In Germany, the transition to electricity from renewable sources is occuring faster than originally planned. The reform plans are truly ambitious, but their implementation has been anything but plain sailing.
Germany's fundamental rethinking of energy production and distribution has placed new focus on the high voltage power lines crisscrossing the country. These days, Chancellor Angela Merkel gladly takes it upon herself to inaugurate new segments of the power grid - such as she recently did for the one between the cities of Schwerin and Hamburg in the north of Germany.
An extra 1,834 kilometers (1,146 miles) of line are necessary on the transmission network - particularly the big electricity highways - to create the capacity for transmitting power from renewable sources generated in the north of the country to the south. But not even 250 kilometers of that will be completed by the end of 2012 - a problem that Merkel can't ignore.

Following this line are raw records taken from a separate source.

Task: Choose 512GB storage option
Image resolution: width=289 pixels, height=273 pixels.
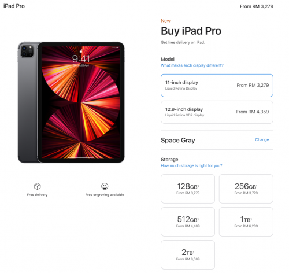Action: coord(188,222)
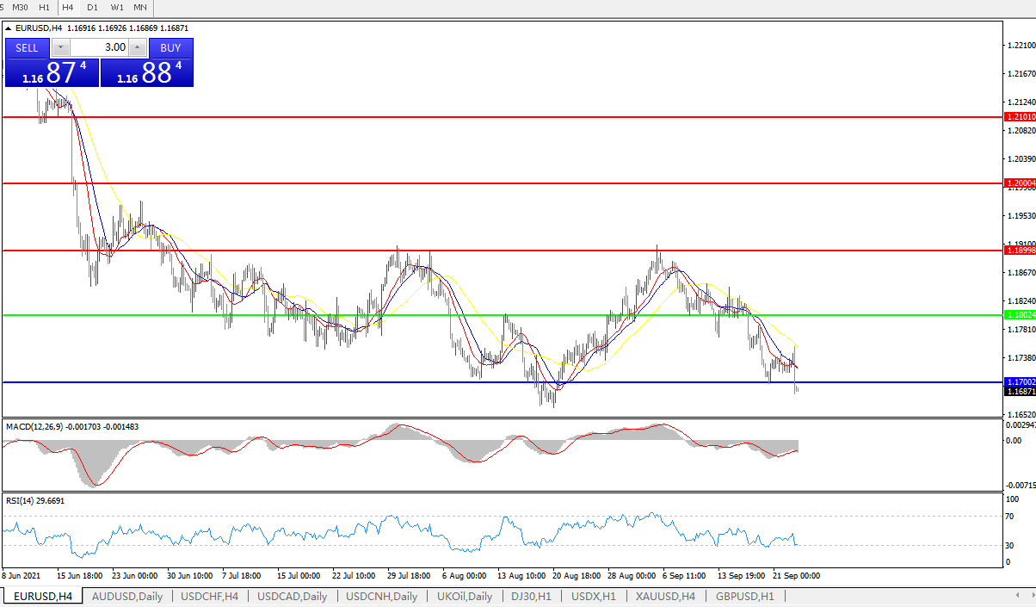Screen dimensions: 1036x607
Task: Click the green 1.18024 price level label
Action: pyautogui.click(x=1019, y=315)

Yet, during her inaugural speech in northern Germany, Merkel demonstrated optimism: "Today is the day that shows our efforts have been worth it," Merkel said. This latest addition to the grid would help further stabilize it, and make it possible to channel growing energy production from the northeast of the country "to the consumer areas."
Less joy, more worries
The path toward an energy policy that everyone can agree on is a bumpy one, which particularly economists are increasingly worrying about. The German industrial sector accounts for 24 percent of the gross domestic product; many of its businesses have high electricity consumption.

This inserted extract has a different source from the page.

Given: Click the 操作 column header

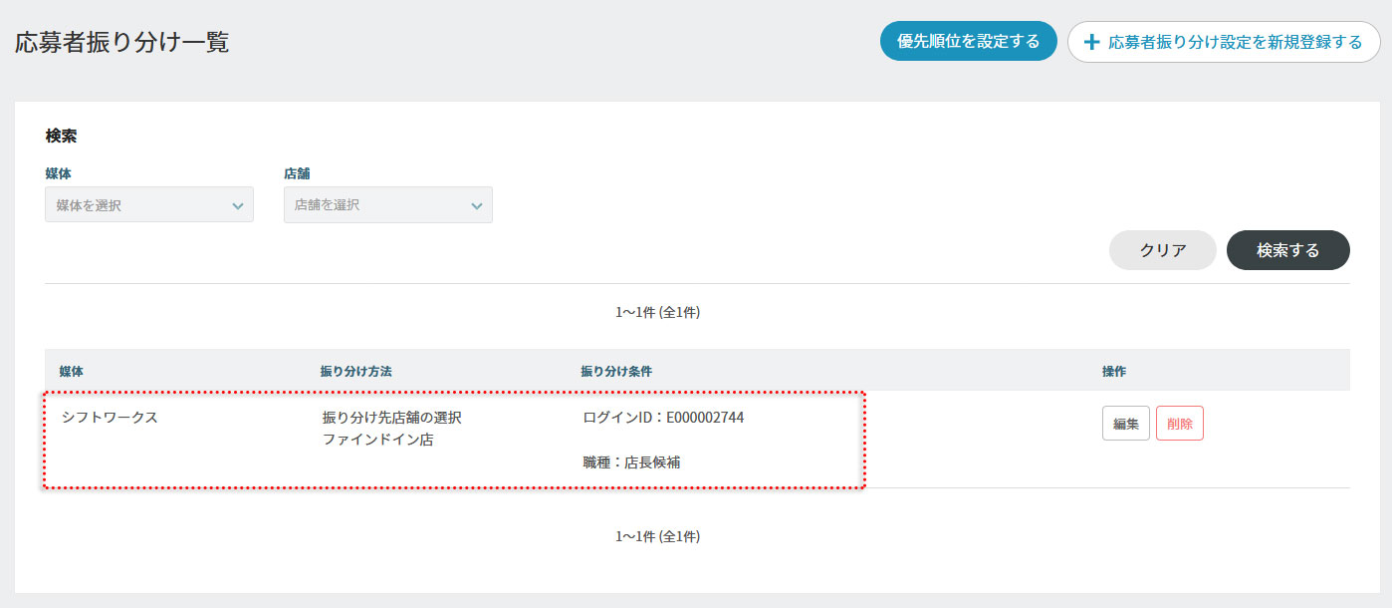Looking at the screenshot, I should [1113, 371].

Every second one of these businesses associates the ongoing energy sector with a decline in competitiveness, according to Hans-Heinrich Driftman, a businessman and head of the Federation of German Chambers of Industry and Commerce.
Driftman said almost all businesses should expect higher electricity bills for 2013, compared to 2012. He said passing on to the consumers the costs for funding renewable energies his company's bill will increase from 300,000 euros ($398,000) to 450,000 euros ($598,000).
"With these amounts of money, as a businessman I have to think about where I can make some cuts," Driftman said.
The global average for the cost of one megawatt hour of electricity is around 23 euros ($31). In Germany, the same runs about 45 euros ($60) - making electricity here the second-most expensive in Europe (after Denmark).
Businesses therefore often attempt to curb costs with strategic energy management, Driftmann explained: "This includes switching energy providers when necessary, signing long-term contracts, investing in independent, consumer-generated electricity, and, of course, boosting energy efficiency." However, should prices continue to rise, Driftmann said that all this would no longer suffice.
There's also growing criticism on the point of reliability. For now, Germany remains the world leader in terms of service security, with a power outage maximum of 15 minutes per year. But dependence on the more fickle solar and wind energy sources may put this into question.
Dirk Spenner, a cement producer, is doubtful - and worried. "Given our electricity consumption, we are not even close to being capable of taking care of ourselves," Spenner said. He explained that with the company's core activity based on a thermal process, any interruption takes 72 hours to resume to normal from a cold start.
Since Spenner's company is registered as an "energy-intensive business," his electricity bill is exempt from the rollover costs of renewable energy production. These costs are made up of government-guaranteed reimbursements to the energy producers based on the amount of electricity they feed into the grid coming from renewable sources.
These extra costs, which shall be passed on to consumers, are estimated to amount to 23 billion euros ($31 billion) for 2013. This means that each electricity consumer will pay an extra 5.28 cent per kilowatt hour.
But Spenner wonders how long the government can afford sticking to its promise of exempting businesses such as his from the extra costs. "We're worried when we see how private households are being maneuvered into opposing energy-intensive sectors. This should not be the case, because if we weren't exempt, we'd be facing an existential problem."
EU Commissioner Oettinger stepping in
Support for this prevailing position among German economic interests comes from EU Energy Commissioner Günther Oettinger. If Germany intends to maintain its industrial production, electricity prices should be capped, he said. After all, current levels are only about half-based on economic considerations; the other half is politically motivated.
Oettinger is also pushing for a "speed limit" when it comes to carrying out energy sector reforms. Further investment into solar and wind power should be slowed down to match the speed of grid extension and electrical storage capacity. The commissioner is also demanding that the German government cooperate more closely with its European neighbors.
According to Oettinger, Germany has to open up and better integrate itself into a European framework for the advancement of renewable energies. This would include a pragmatic approach on defining European CO2 emission goals, together with Poland, Bulgaria and Romania, he said.
As the former head of the southern German state of Baden-Wuerttemberg, Oettinger prefers to "have 500 million people working together pragmatically in a team, rather than Germany as the goody-goody strutting ahead while others turn their backs."
Oettinger would like to see German renewable energy law completely redone. The EU Commission has given itself until next spring to harmonize individual national targets for renewable energy. This is also the deadline to see if government-guaranteed reimbursement for electricity from renewable sources can endure into the future.